Alternatively, it has been proposed that DSPS individuals may have an altered response to light: altered sensitivity to light, smaller phase advance region, or larger phase delay region of the light PRC (Czeisler et al., 1981
). Another possible explanation is that DSPS subjects have an altered phase relationship between their circadian phase and the light/dark cycle.
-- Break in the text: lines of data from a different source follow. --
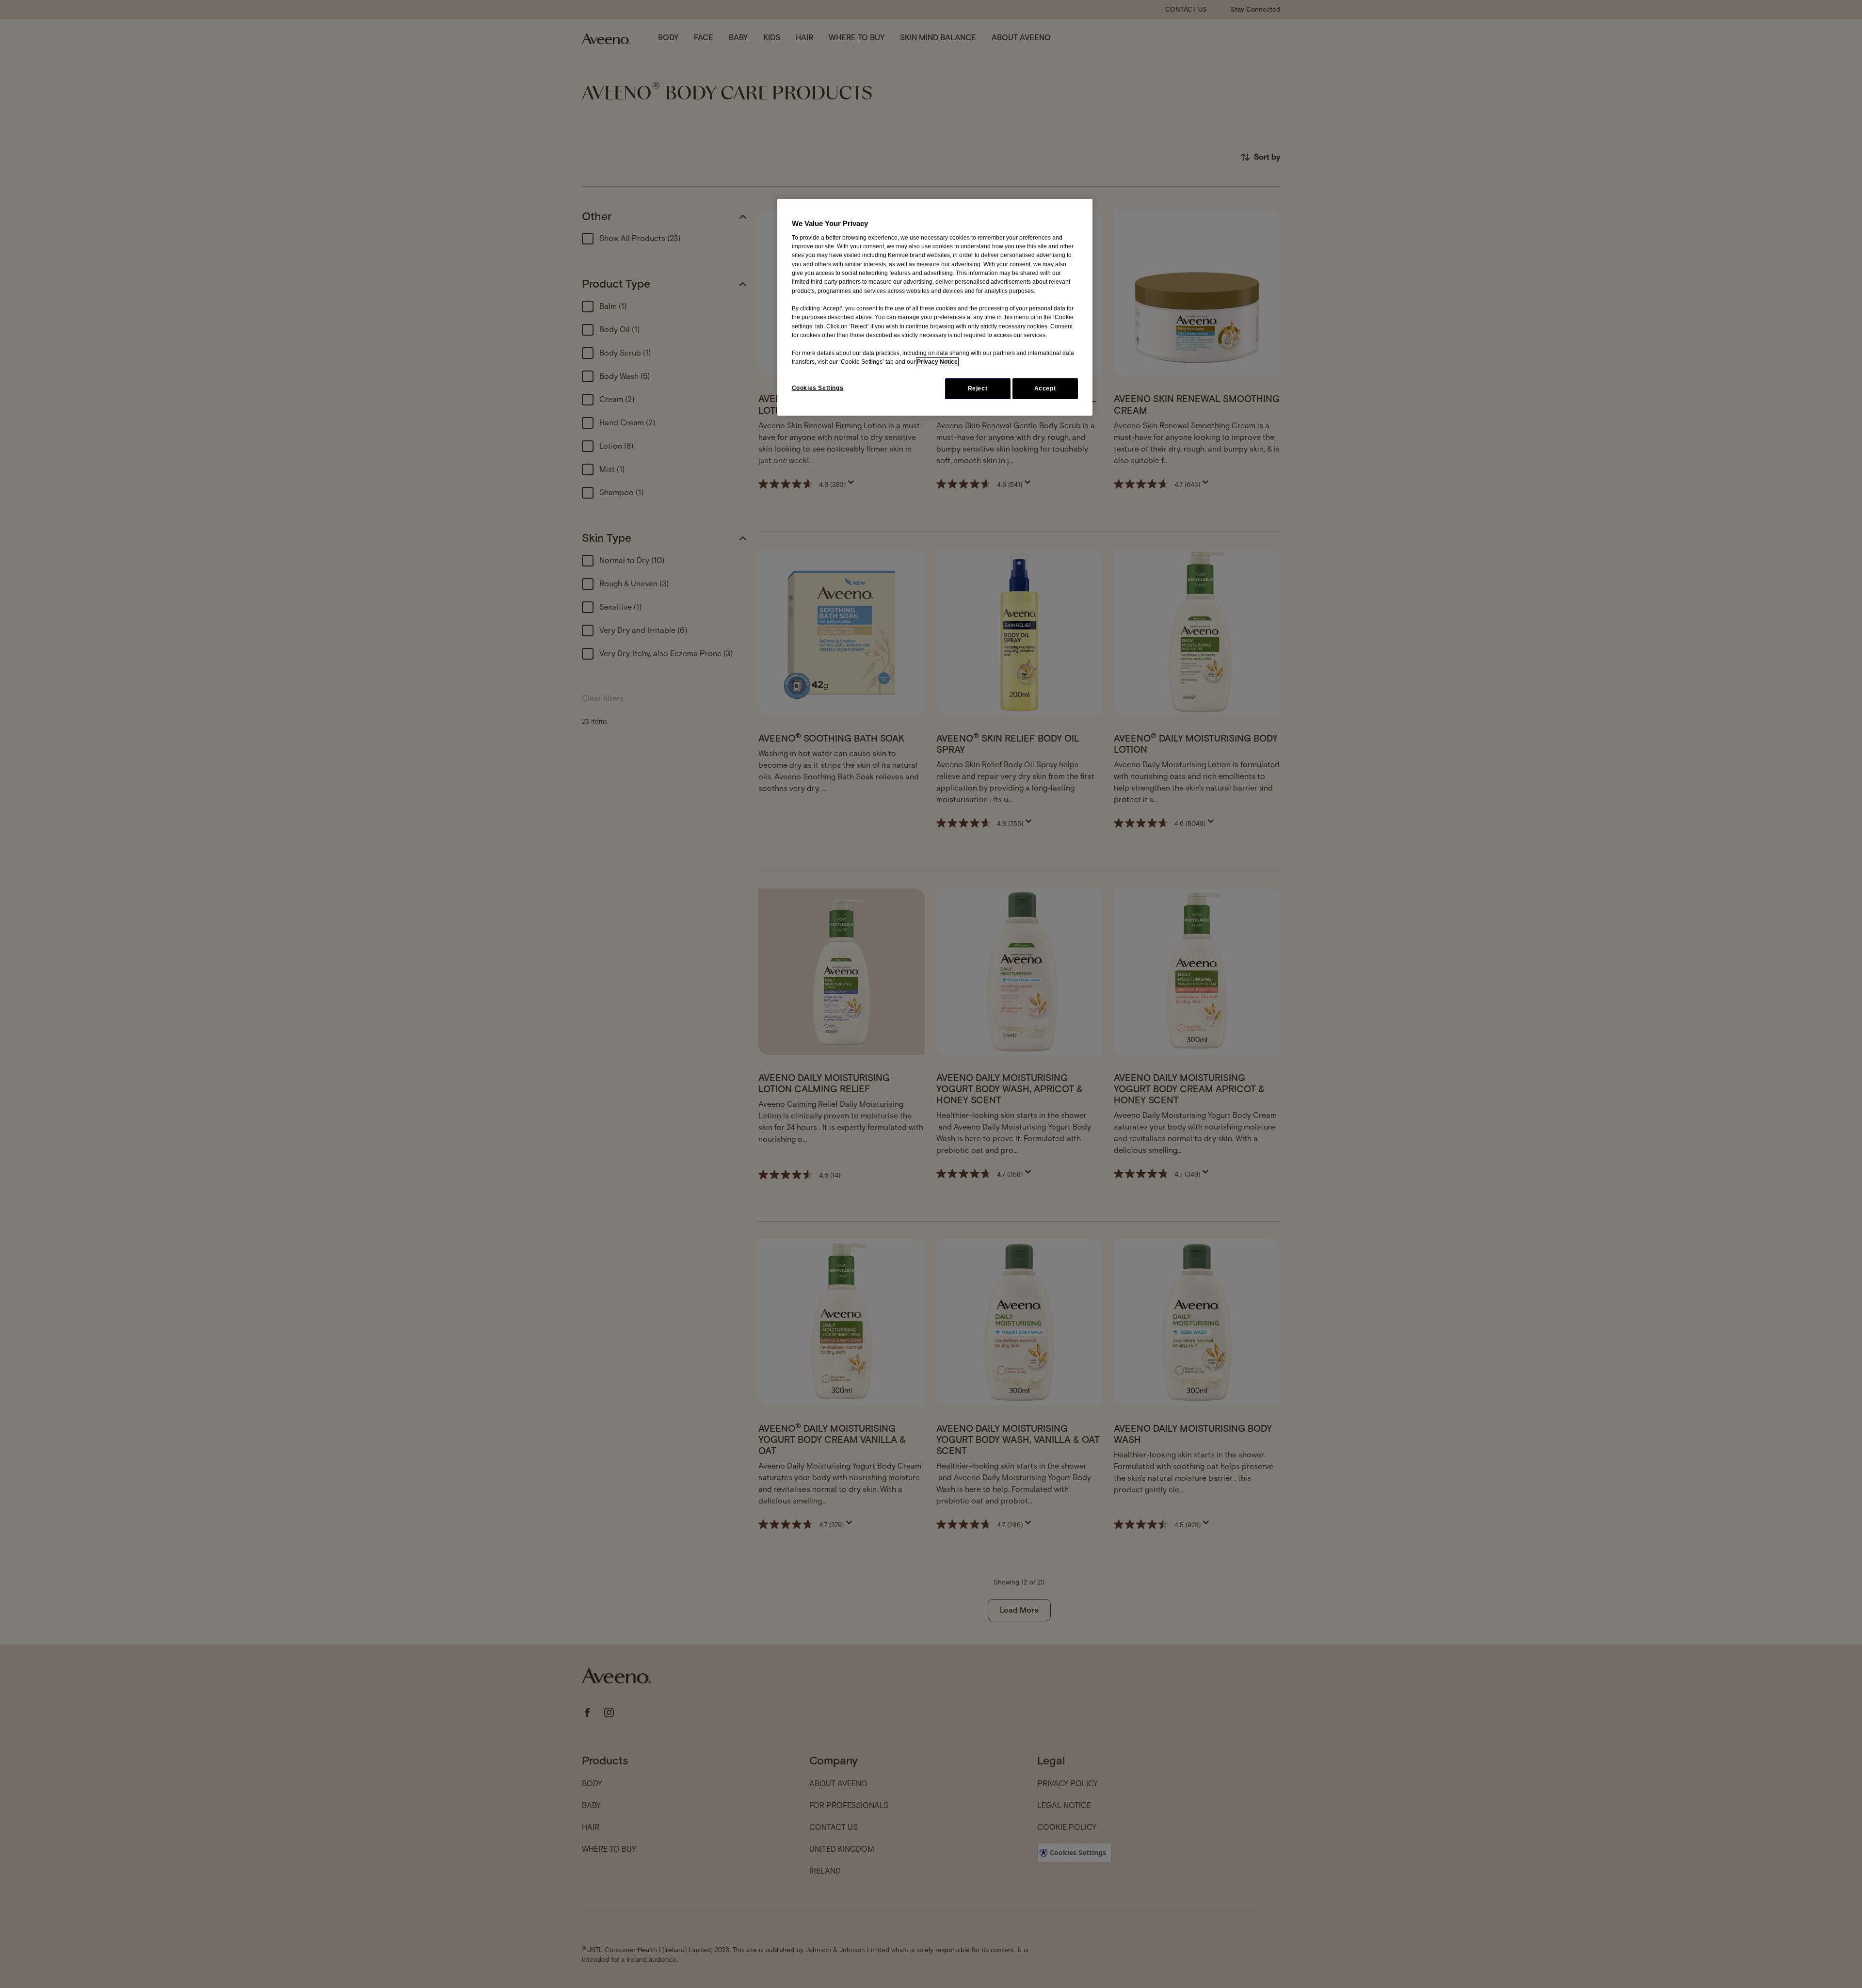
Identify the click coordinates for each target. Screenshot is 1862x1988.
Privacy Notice (937, 361)
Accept (1045, 388)
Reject (978, 388)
In laboratory studies of young morning- and evening-type individuals, where the light/dark cycle and sleep-wake timing was controlled, there was a phase angle difference showing that morning types were waking at an earlier circadian phase than evening types (Duffy et al., 1999
). While our results do not show an altered phase angle between sleep schedule and circadian phase, we do not know the light/dark conditions, which may differ somewhat from the sleep-wake times for these subjects.
These findings have implications for both diagnosis and treatment of this disorder. At the time of diagnosis of most of the DSPS subjects in this retrospective study, the clinical diagnostic criteria did not require physiologic measures of circadian phase. Since then, there have been revisions made to both the ICSD and DSM-IV criteria that include these measures. Additionally, actigraphy and/or polysomnography have been added to the criteria to confirm the delay of the sleep schedule. Ultimately, the single criterion that remains critical to a clinical diagnosis of DSPS is a self-reported sleep-related complaint by the individual. Results from actigraphic recordings, sleep diaries, and physiologic phase measures, while confirming the delayed timing of the sleep episode and circadian phase, do not support the maladaptive response to this pattern that forms the basis of the sleep complaint. We found no difference in sleep latency, sleep duration, or sleep efficiency between DSPS subjects and controls that would indicate difficulty initiating or maintaining sleep. The analysis of sleep on weekdays and weekends further showed that both groups were extending sleep when given the opportunity, but the DSPS group did not show a longer sleep episode that might indicate greater sleep pressure, relative to the control group. Because we found no significant difference in the phase relationship of sleep timing and circadian phase between the two groups, the DSPS group does not appear to be sleeping at an “adverse” circadian phase that could explain sleep problems. Again, the greater variability seen in the DSPS group suggests that although our measures from the large group, on average, do not differ from the controls, there are likely greater inter-individual differences and multiple symptoms leading to the sleep complaint, suggesting various mechanisms that could explain the consistent delayed sleep phase that is common to these individuals. To this end, objective measures obtained in the subjects’ home environment may be very useful in characterizing a more precise schedule of sleep and timing of circadian phase that may explain the sleep complaint and also help determine the proper manner and timing of treatment.